Eccezzziunale veramente

“La parola d’ordine tanto per cambià, è sempre la stessa: viuuuleeenza!”

(Diego Abantantuono)

Verso la metà degli anni ’70, sul palcoscenico del “Derby Club“, tra i più celebri locali notturni milanesi, in via Monte Rosa, prendeva vita un personaggio destinato a diventare di altissimo gradimento per il pubblico dell’epoca, il “terrunciello“, un personaggio caratterizzato dal modo di esprimersi, uno speciale ibrido di lingua e dialetto pugliese, abilmente intrecciato tra la comicità del nord e quella del sud.
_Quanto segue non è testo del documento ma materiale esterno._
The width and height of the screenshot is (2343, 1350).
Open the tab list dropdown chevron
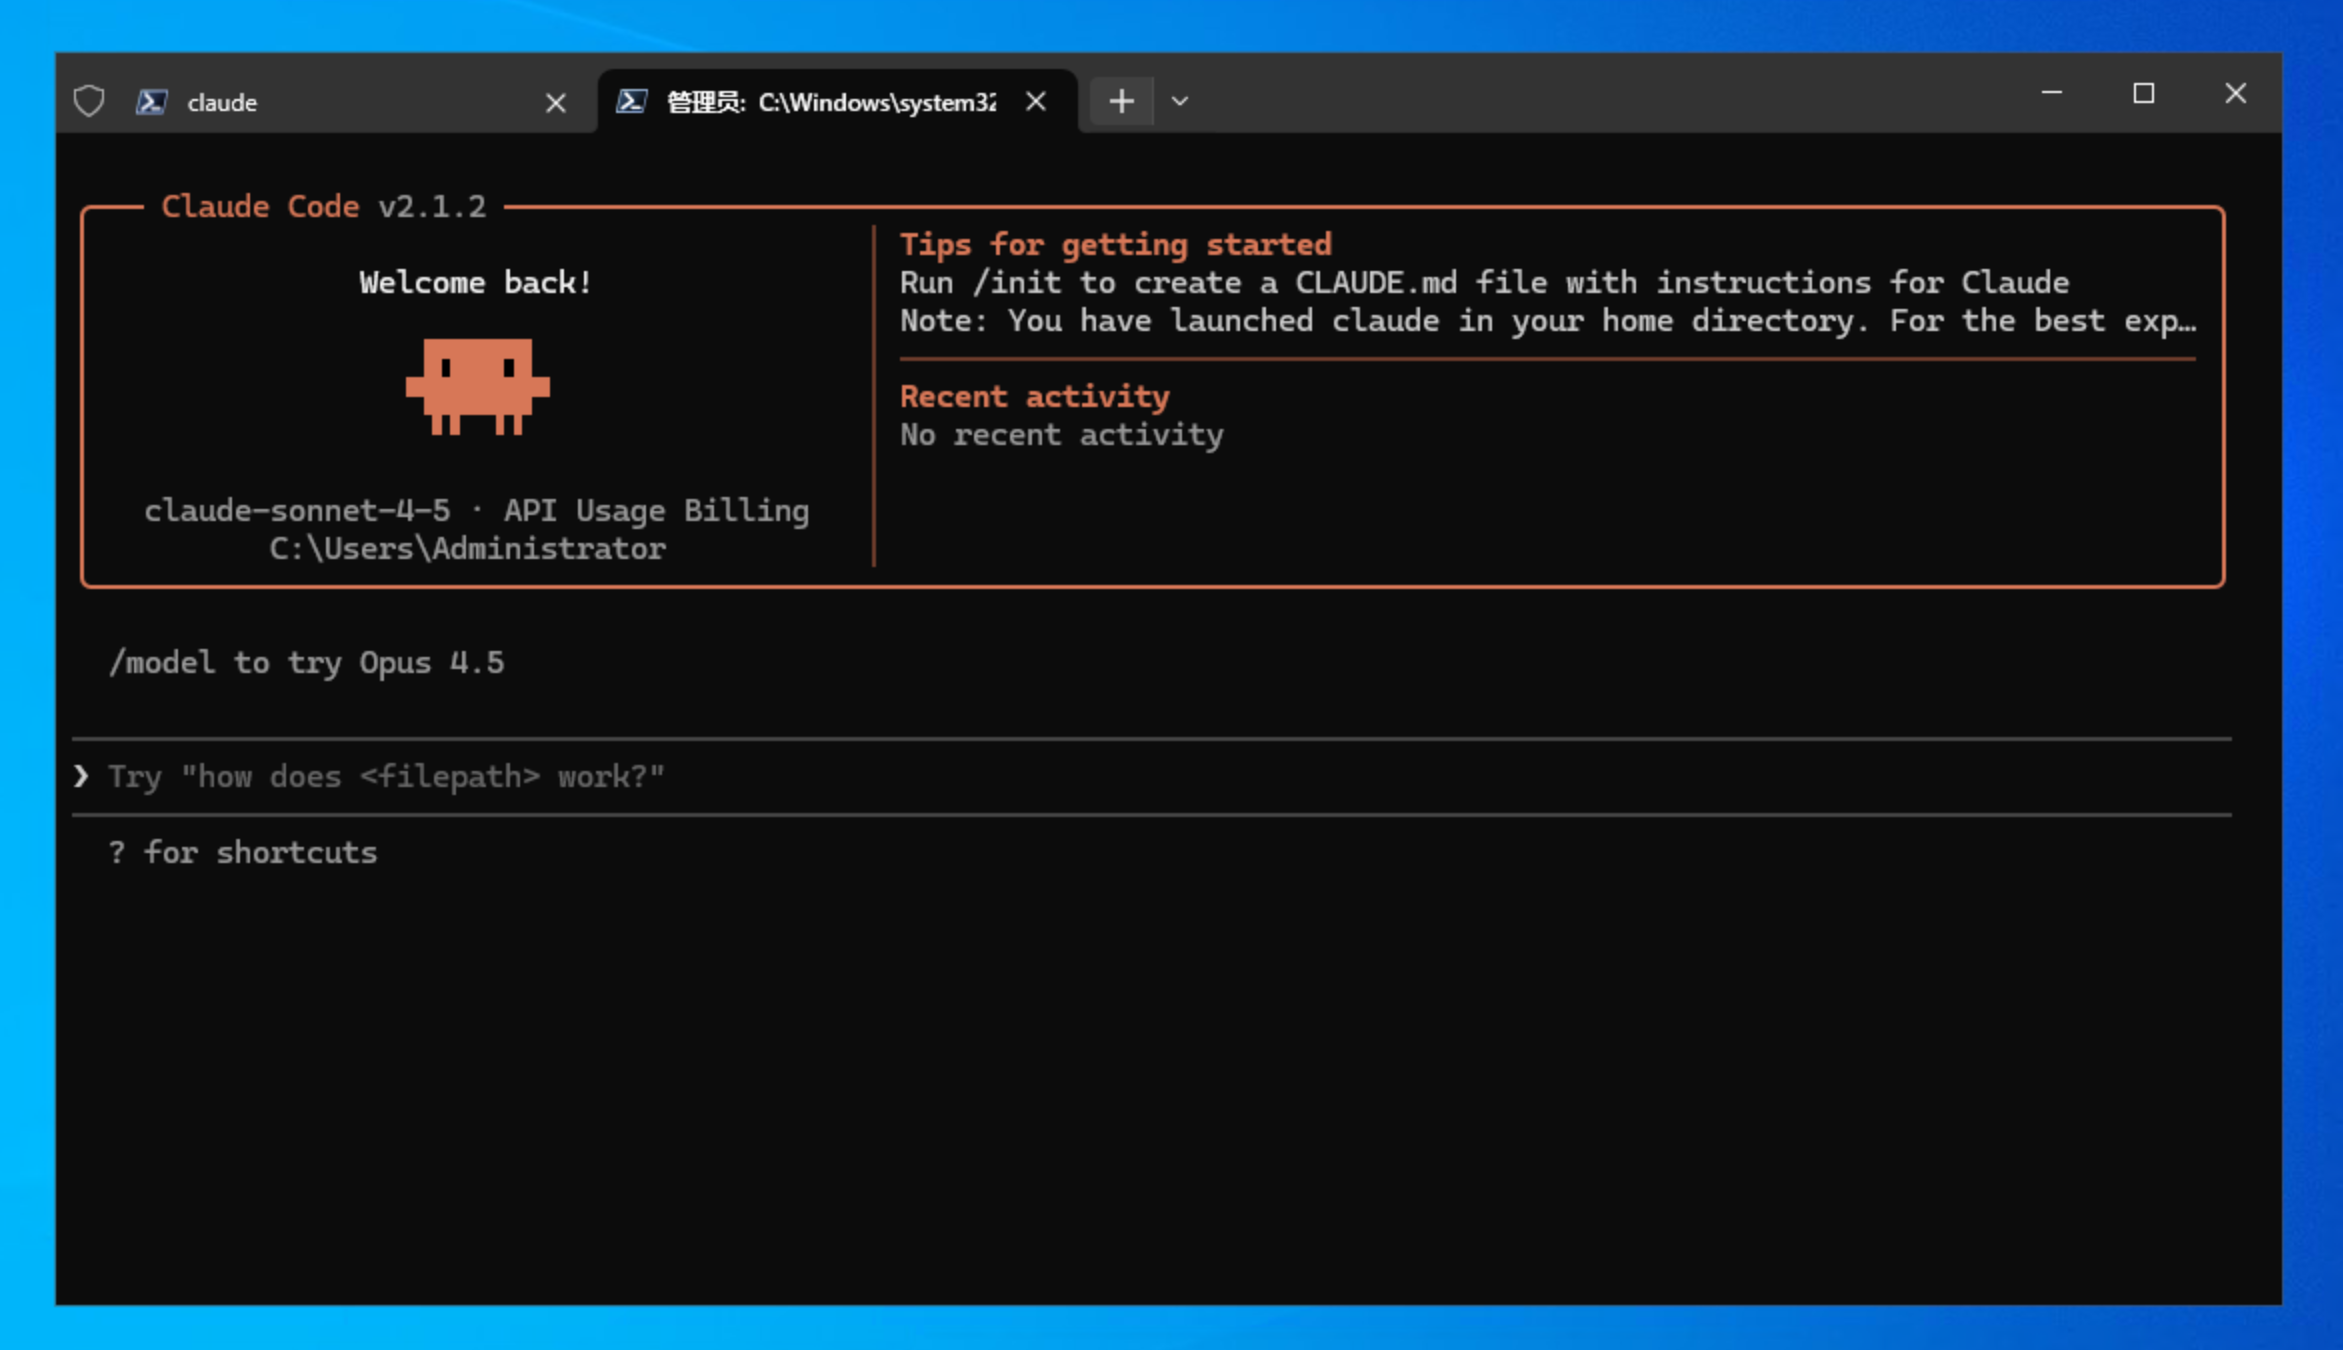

Sul palco del “Derby Club”, ad interpretarlo, si alternano i cabarettisti Diego Abatantuono e Giorgio Porcaro, e ancora oggi non è chiaro di chi sia la paternità del “terrunciello“. Sta di fatto che Diego Abatantuono, dotato di un physique du rôle, più adatto per interpretare il ruolo, é facilitato nello strampalato linguaggio date le sue origini, figlio di un padre pugliese e madre lombarda, se ne impossessò totalmente.

 

Il successo dilaga velocemente, dal cabaret l’attore viene scritturato per un programma pomeridiano in onda sulla nascente Telemilano 58, di Silvio Berlusconi, capostipite di un vero e proprio impero televisivo.
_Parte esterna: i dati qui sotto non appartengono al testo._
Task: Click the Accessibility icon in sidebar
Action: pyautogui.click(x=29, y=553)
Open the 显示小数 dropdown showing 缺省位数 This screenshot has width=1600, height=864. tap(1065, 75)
Il passaggio dal piccolo al grande schermo è breve, tra il 1981 e 1983, è protagonista di una fortunata tetralogia : “I fichissimi”, “Eccezzziunale … veramente”, “Viuuulentemente mia” e,  “Il Ras del quartiere”, diretti e sceneggiati dai fratelli Carlo e Enrico Vanzina, figli di Steno, all’anagrafe e Stefano Vanzina, tra i più influenti registi del cinema comico popolare, con all’attivo 73 film in 40 anni di carriera, raccontati con un loro sapore di Italia povera, di panni sporchi ma ricchi di umoristica dignità.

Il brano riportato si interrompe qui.